Puppeteer Cluster

Create a cluster of puppeteer workers. This library spawns a pool of Chromium instances via Puppeteer and helps to keep track of jobs and errors. This is helpful if you want to crawl multiple pages or run tests in parallel. Puppeteer Cluster takes care of reusing Chromium and restarting the browser in case of errors.

Installation
Usage
Examples
Concurreny models
API

What does this library do?

Handling of crawling errors
Auto restarts the browser in case of a crash
Can automatically retry if a job fails
Different concurrency models to choose from (pages, contexts, browsers)
Simple to use, small boilerplate
Progress view and monitoring statistics (see below)

Installation

Install puppeteer (if you don't already have it installed):

npm install --save puppeteer

Install puppeteer-cluster:

npm install --save puppeteer-cluster

Usage

The following is a typical example of using puppeteer-cluster. A cluster is created with 2 concurrent workers. Then a task is defined which includes going to the URL and taking a screenshot. We then queue two jobs and wait for the cluster to finish.

const { Cluster } = require('puppeteer-cluster');

(async () => {
  const cluster = await Cluster.launch({
    concurrency: Cluster.CONCURRENCY_CONTEXT,
    maxConcurrency: 2,
  });

  cluster.task(async (page, url) => {
    await page.goto(url);
    const screen = await page.screenshot();
    // Store screenshot, do something else
  });

  await cluster.queue('http://www.google.com/');
  await cluster.queue('http://www.wikipedia.org/');
  // many more pages

  await cluster.idle();
  await cluster.close();
})();

Examples

Simple example
Deep crawling the Google search results
Crawling the Alexa Top 1 Million
Queuing functions (simple)
Queuing functions (complex)
Error handling

Concurreny models

There are different concurrency models, which define how isolated each job is run. You can set it in the options when calling Cluster.launch. The default option is Cluster.CONCURRENCY_CONTEXT, but it is recommended to always specify which one you want to use.

Concurrency	Description	Shared data
`CONCURRENCY_PAGE`	One Page for each URL	Shares everything (cookies, localStorage, etc.) between jobs.
`CONCURRENCY_CONTEXT`	Incognito page (see IncognitoBrowserContext) for each URL	No shared data.
`CONCURRENCY_BROWSER`	One browser (using an incognito page) per URL. If one browser instance crashes for any reason, this will not affect other jobs.	No shared data.

API

class: Cluster

Cluster module provides a method to launch a cluster of Chromium instances.

event: 'taskerror'

<Error>
<string|Object>

Emitted when the task ends in an error for some reason.

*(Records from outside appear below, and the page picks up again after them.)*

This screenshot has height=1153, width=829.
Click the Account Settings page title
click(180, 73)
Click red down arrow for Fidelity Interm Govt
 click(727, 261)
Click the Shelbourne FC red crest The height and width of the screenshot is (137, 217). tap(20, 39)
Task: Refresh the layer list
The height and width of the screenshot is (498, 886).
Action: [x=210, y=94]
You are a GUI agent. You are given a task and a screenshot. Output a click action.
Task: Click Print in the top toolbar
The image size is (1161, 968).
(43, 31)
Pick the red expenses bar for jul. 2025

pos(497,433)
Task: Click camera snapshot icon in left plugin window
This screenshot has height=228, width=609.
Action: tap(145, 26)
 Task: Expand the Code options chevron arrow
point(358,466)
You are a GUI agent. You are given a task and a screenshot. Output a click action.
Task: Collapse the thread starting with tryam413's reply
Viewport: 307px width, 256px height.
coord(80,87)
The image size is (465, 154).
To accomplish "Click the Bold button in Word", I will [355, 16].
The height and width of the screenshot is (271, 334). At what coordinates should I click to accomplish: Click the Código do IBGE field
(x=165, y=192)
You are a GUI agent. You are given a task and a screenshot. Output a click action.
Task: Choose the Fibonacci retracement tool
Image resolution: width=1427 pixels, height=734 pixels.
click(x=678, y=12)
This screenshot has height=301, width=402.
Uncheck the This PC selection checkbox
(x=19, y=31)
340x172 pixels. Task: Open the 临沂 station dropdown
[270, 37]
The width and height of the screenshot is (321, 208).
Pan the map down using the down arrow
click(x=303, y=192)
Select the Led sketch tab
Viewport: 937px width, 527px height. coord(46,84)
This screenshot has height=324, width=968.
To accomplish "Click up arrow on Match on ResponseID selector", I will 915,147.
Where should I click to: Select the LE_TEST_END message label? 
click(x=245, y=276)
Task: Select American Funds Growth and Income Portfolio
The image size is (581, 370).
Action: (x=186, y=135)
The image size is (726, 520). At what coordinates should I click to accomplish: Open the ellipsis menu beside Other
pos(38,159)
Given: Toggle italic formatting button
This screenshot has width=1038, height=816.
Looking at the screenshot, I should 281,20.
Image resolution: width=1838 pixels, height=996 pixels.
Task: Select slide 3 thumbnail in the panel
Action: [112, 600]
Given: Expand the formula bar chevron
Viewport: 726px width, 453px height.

Reasons might be a network error, your code throwing an error, timeout hit, etc. The first argument will the error itself. The second argument is the URL or data of the job (as given to Cluster.queue). If retryLimit is set to a value greater than 0, the cluster will automatically requeue the job and retry it again later.

  cluster.on('taskerror', (err, url) => {
      console.log(`Error crawling ${url}: ${err.message}`);
  });

Cluster.launch(options)

options <Object> Set of configurable options for the cluster. Can have the following fields:
- concurrency <Cluster.CONCURRENCY_PAGE|Cluster.CONCURRENCY_CONTEXT|Cluster.CONCURRENCY_BROWSER> The choosen concurrency model. See Concurreny models for more information. Defaults to Cluster.CONCURRENCY_CONTEXT.
- maxConcurrency <number> Maximal number of parallel workers. Defaults to 1.
- puppeteerOptions <Object> Object passed to puppeteer.launch. See puppeteer documentation for more information. Defaults to {}.
- retryLimit <number> How often do you want to retry a job before marking it as failed. Defaults to 0.
- retryDelay <number> How much time should pass at minimum between the job execution and its retry. Defaults to 0.
- sameDomainDelay <number> How much time should pass at minimum between two requests to the same domain.
- skipDuplicateUrls <boolean> If set to true, will skip URLs which were already crawled by the cluster. Defaults to false.
- timeout <number> Specify a timeout for all tasks. Can be overridden by Cluster.task and Cluster.queue options. Defaults to 30000 (30 seconds).
- monitor <boolean> If set to true, will provide a small command line output to provide information about the crawling process. Defaults to false.
- workerCreationDelay <number> Time between creation of two workers. Set this to a value like 100 (0.1 seconds) in case you want some time to pass before another worker is created. You can use this to prevent a network peak right at the start. Defaults to 0 (no delay).
returns: <Promise<Cluster>>

The method launches a cluster instance.

Cluster.task(taskFunction)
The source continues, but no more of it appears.